In recent news, Ethereum 2.0 staking has experienced a significant surge, reaching a major milestone with the deposit contract for staking on the Beacon Chain hitting a record high of 47.36 million ETH. Surprisingly, this accounts for a staggering 33.9% of the total Ethereum supply. These statistics, provided by the crypto analytic platform Santiment, indicate a remarkable increase from just two years ago when the stake stood at a mere 10.9%, effectively tripling its share.

Redistribution of ETH Across Wallet Tiers

Santiment also pointed out the redistribution of ETH among different wallet tiers. Large wallets holding over 10 million ETH, which represent the Beacon Deposit Contract, have seen a significant uptick in their share by 23% of the total ETH supply over the past two years. Conversely, other wallet categories have experienced a decline, with wallets holding 10K+ETH (excluding the Beacon Deposit Contract) decreasing by 5.3% and wallets with 10K or less ETH dropping by 17.7% during the same period. This shift signifies an increasing engagement in Ethereum 2.0 staking.

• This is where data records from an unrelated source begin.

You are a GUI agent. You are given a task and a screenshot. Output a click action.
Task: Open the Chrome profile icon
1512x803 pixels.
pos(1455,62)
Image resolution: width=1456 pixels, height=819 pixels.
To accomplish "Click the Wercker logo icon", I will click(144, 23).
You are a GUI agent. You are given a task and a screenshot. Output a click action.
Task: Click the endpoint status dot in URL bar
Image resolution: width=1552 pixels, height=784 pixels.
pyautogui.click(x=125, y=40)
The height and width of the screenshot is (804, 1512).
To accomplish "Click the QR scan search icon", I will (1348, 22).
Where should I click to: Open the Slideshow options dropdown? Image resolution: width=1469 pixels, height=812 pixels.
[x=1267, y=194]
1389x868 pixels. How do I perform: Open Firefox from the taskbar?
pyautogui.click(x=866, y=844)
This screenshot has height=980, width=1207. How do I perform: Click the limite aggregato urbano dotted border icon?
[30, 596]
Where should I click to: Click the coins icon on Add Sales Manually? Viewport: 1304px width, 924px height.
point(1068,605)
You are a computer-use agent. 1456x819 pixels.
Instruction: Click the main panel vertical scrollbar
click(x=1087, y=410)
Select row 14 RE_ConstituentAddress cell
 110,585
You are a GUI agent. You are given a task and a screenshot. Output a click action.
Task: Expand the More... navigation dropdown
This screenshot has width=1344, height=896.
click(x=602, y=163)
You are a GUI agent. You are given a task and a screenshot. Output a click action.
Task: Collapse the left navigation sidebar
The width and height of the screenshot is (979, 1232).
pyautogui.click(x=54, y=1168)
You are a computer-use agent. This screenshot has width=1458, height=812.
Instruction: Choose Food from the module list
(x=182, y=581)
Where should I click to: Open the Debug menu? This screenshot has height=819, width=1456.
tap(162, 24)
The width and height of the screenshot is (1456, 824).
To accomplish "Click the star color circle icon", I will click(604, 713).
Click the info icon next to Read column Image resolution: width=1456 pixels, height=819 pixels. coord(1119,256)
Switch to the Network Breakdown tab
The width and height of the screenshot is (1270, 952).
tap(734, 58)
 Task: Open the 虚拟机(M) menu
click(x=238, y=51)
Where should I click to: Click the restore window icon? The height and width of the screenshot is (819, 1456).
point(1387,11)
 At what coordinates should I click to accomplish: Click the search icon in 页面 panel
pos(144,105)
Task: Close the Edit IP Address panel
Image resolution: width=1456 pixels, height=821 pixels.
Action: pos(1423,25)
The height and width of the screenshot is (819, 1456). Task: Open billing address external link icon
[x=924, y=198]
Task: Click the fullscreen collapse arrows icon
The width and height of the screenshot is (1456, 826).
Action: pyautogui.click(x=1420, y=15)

Impact on Staking Rewards and Inflation Rates

Despite the growing interest in staking, data reveals that both staking reward rates and inflation rates have unexpectedly fallen. The reward rate denotes the annual percentage return for staking ETH, similar to the interest earned for contributing to network security. In contrast, the inflation rate measures the rate at which the total ETH supply expands, with new ETH minted as staking rewards contributing to the inflationary trend. The decrease in the reward rate means that stakers will receive a smaller amount of new ETH per staked token in the short term. However, the reduction in the inflation rate indicates that the overall ETH supply is growing at a slower pace, potentially benefiting ETH’s value in the long run.